— start of The data —

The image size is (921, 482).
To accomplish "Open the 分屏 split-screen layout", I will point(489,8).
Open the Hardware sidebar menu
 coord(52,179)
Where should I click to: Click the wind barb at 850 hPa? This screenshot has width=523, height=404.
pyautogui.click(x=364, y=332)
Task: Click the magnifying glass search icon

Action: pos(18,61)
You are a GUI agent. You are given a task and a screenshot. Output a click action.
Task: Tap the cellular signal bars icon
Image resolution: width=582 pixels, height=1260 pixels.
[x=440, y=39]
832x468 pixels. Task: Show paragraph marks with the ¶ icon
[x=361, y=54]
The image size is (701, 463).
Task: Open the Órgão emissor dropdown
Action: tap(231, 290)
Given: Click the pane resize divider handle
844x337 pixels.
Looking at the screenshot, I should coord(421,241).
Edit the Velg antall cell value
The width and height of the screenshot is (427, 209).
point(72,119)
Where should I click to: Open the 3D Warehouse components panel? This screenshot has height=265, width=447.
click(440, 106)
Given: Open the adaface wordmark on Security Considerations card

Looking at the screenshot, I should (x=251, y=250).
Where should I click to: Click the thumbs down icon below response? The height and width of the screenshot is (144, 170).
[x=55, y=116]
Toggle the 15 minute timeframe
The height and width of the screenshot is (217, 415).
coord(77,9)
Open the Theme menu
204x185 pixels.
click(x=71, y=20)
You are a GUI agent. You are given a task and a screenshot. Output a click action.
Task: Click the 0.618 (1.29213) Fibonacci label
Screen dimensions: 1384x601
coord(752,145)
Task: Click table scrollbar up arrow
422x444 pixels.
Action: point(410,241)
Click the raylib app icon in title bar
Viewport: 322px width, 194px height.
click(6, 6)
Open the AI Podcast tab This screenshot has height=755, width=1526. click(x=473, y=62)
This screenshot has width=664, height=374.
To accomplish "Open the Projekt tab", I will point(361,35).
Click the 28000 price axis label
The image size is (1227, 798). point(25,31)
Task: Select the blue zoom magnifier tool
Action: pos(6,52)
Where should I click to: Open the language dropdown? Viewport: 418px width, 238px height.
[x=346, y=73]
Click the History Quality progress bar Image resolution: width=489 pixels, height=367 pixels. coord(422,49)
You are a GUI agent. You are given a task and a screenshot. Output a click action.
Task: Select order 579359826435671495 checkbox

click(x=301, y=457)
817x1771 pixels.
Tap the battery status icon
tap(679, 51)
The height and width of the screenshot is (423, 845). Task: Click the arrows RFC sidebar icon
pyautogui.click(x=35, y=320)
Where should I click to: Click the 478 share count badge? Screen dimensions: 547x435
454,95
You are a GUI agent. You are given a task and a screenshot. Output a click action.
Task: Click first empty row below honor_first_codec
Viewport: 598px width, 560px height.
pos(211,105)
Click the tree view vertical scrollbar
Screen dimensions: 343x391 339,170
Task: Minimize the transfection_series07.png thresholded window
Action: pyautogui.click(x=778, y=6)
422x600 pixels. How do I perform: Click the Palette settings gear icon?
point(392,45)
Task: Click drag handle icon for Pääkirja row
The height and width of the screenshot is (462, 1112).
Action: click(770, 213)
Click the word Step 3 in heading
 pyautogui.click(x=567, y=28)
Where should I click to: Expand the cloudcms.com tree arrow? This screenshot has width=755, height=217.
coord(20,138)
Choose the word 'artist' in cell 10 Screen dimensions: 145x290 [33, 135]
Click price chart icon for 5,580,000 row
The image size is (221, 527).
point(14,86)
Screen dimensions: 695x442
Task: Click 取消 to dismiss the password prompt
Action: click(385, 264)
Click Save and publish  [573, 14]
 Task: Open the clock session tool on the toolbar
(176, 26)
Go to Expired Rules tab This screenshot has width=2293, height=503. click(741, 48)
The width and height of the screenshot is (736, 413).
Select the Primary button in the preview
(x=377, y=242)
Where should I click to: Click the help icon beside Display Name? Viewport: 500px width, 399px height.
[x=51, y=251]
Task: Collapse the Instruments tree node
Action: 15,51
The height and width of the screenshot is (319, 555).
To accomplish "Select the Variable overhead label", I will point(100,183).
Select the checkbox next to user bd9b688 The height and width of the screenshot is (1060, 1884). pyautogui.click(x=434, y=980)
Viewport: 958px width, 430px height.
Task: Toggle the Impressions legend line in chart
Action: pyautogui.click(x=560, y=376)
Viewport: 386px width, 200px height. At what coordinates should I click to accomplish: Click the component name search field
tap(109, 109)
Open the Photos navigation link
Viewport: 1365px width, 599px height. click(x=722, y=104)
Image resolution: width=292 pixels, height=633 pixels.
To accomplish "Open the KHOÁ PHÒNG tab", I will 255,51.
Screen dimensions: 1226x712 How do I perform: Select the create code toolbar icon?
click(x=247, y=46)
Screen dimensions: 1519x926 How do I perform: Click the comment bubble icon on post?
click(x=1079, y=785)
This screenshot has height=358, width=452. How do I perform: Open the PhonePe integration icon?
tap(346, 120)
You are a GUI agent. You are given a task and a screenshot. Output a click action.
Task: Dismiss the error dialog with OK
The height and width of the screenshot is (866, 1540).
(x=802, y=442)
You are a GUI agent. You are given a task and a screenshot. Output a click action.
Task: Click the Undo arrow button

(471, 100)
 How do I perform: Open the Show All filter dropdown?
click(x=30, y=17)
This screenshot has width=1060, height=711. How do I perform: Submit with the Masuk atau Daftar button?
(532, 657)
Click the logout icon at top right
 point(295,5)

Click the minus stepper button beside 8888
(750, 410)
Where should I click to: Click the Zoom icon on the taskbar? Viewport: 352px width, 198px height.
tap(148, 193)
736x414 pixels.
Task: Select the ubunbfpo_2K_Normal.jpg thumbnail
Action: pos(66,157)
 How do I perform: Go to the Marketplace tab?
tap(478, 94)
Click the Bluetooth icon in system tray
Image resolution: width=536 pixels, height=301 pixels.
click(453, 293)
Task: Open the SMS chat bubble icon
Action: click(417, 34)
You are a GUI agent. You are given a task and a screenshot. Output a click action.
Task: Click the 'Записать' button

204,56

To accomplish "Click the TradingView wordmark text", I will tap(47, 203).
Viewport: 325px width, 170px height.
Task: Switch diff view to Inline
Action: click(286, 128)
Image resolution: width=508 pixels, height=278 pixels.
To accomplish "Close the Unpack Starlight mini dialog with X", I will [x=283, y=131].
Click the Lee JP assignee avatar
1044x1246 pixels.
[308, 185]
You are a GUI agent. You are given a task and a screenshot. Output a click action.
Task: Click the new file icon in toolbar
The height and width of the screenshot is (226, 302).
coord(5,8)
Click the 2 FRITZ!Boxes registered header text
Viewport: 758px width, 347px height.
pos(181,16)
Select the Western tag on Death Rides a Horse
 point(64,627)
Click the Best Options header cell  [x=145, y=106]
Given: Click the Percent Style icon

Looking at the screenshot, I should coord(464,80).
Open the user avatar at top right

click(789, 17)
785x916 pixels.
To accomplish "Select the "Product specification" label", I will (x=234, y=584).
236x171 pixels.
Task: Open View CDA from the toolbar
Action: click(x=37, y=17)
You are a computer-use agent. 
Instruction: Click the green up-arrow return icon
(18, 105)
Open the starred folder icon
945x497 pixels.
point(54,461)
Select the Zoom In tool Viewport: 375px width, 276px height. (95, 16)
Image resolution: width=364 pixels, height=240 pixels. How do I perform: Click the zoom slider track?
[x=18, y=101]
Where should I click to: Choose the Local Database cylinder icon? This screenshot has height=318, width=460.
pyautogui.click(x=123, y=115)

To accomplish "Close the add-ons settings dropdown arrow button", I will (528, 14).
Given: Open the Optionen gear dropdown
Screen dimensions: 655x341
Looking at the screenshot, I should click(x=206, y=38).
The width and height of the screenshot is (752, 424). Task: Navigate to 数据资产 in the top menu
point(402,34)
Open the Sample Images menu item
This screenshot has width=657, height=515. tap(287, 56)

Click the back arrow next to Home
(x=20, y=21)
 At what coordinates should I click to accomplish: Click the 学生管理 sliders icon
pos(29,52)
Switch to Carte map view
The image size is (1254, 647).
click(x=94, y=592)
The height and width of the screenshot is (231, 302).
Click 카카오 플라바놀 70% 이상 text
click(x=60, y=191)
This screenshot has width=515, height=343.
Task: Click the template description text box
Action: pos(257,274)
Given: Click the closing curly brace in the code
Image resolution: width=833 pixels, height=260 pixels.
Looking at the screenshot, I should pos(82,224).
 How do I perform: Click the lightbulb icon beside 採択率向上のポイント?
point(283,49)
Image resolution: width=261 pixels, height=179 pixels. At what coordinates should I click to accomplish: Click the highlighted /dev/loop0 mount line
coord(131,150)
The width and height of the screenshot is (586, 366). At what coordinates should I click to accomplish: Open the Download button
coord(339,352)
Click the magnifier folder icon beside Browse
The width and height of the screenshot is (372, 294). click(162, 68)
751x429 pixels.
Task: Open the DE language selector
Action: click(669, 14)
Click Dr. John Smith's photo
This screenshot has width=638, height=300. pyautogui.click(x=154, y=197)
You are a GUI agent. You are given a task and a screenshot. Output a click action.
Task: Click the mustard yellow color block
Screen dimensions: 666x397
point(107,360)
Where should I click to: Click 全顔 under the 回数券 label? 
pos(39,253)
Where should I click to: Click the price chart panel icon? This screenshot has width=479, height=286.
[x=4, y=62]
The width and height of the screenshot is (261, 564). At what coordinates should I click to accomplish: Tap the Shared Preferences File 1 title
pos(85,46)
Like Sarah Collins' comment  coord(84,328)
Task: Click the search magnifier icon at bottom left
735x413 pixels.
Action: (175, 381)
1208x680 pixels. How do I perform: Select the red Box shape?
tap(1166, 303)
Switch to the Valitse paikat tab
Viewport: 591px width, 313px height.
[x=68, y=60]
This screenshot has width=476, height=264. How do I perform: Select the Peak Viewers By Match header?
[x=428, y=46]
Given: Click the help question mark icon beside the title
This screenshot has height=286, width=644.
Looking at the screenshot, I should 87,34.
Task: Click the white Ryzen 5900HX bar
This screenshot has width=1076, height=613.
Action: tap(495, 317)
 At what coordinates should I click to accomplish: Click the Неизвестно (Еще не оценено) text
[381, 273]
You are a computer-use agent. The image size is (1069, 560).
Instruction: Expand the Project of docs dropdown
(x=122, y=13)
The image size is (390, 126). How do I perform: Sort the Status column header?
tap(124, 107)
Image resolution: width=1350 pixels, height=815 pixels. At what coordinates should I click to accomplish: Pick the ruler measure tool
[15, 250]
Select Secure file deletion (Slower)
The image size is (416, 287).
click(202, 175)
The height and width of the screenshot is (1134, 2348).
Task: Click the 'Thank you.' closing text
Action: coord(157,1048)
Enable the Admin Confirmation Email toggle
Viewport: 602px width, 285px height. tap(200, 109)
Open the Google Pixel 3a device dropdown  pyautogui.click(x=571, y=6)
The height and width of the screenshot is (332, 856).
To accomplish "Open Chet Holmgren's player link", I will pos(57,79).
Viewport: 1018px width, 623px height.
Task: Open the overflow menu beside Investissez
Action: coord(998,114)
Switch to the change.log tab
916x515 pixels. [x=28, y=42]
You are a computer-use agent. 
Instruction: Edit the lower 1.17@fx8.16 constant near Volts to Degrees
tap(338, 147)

— end of The data —

-- Set problem --
Reproduce word for word the lines from the start of the records through the line holding "[x=440, y=39]", with that line included.

-- The completed task --
The image size is (921, 482).
To accomplish "Open the 分屏 split-screen layout", I will point(489,8).
Open the Hardware sidebar menu
 coord(52,179)
Where should I click to: Click the wind barb at 850 hPa? This screenshot has width=523, height=404.
pyautogui.click(x=364, y=332)
Task: Click the magnifying glass search icon

Action: pos(18,61)
You are a GUI agent. You are given a task and a screenshot. Output a click action.
Task: Tap the cellular signal bars icon
Image resolution: width=582 pixels, height=1260 pixels.
[x=440, y=39]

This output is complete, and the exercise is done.